The bill is an attempt to codify Obama-era regulations but is already well behind the times as energy companies have taken massive steps forward in recent years to reduce emissions and improve efficiency.
DeGette’s History with Duplicative Regulations
This bill isn’t DeGette’s first attempt to enact unnecessary regulations that are duplicative of industry standards or that are already being handled by states. Since 2009, DeGette has been pushing the FRAC Act, a bill that aims to give the Environmental Protection Agency the authority to regulate hydraulic fracturing on the premise that there is no oversight of the industry.
The major issue with the FRAC Act is that both Democrats and Republicans recognized that states have already been strictly regulating fracking for years with rules that account for the vast economic, ecological and geologic differences among states.
DeGette’s FRAC Act never passed a Democratic-controlled House in 2009 and EPA administrators from both the Clinton and Obama administration rejected attempts over the years to move regulatory authority of oil and gas to the federal government.

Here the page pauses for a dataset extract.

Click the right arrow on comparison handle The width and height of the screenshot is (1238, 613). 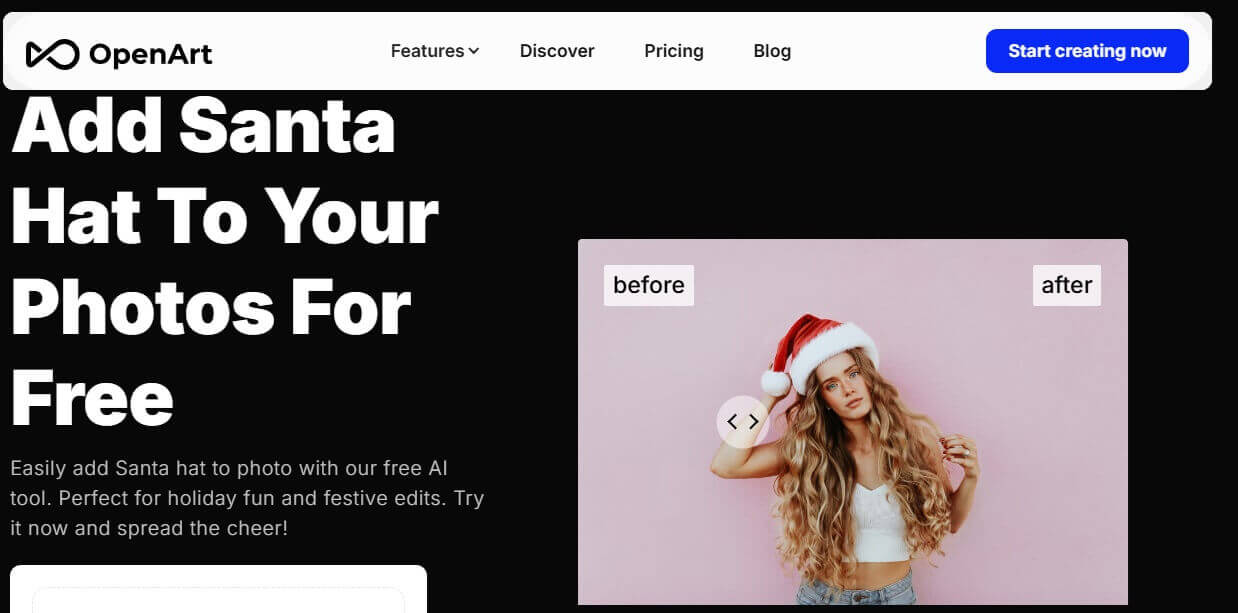coord(754,422)
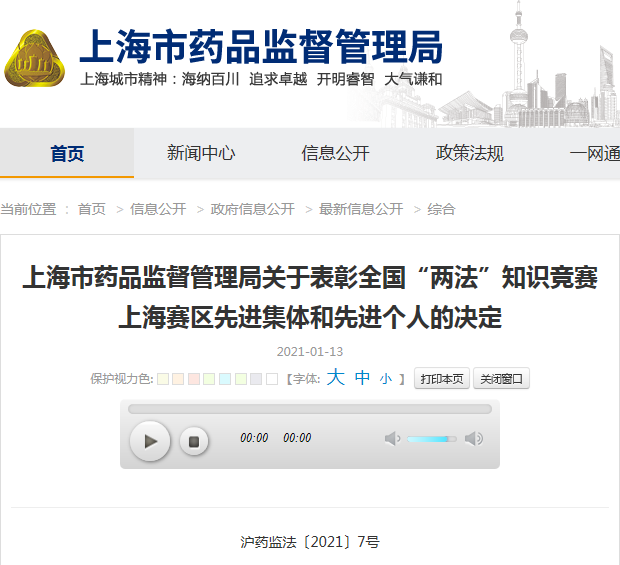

Methane Emissions are Already Falling
DeGette’s bill aims to address a problem that’s already being fixed, according to an analysis from Energy in Depth.
Methane emissions from onshore U.S. oil and natural gas production fell 24 percent, while oil and natural gas production rose 65 percent and 19 percent, respectively, from 2011 to 2017, according to data from the EPA and Energy Information Administration.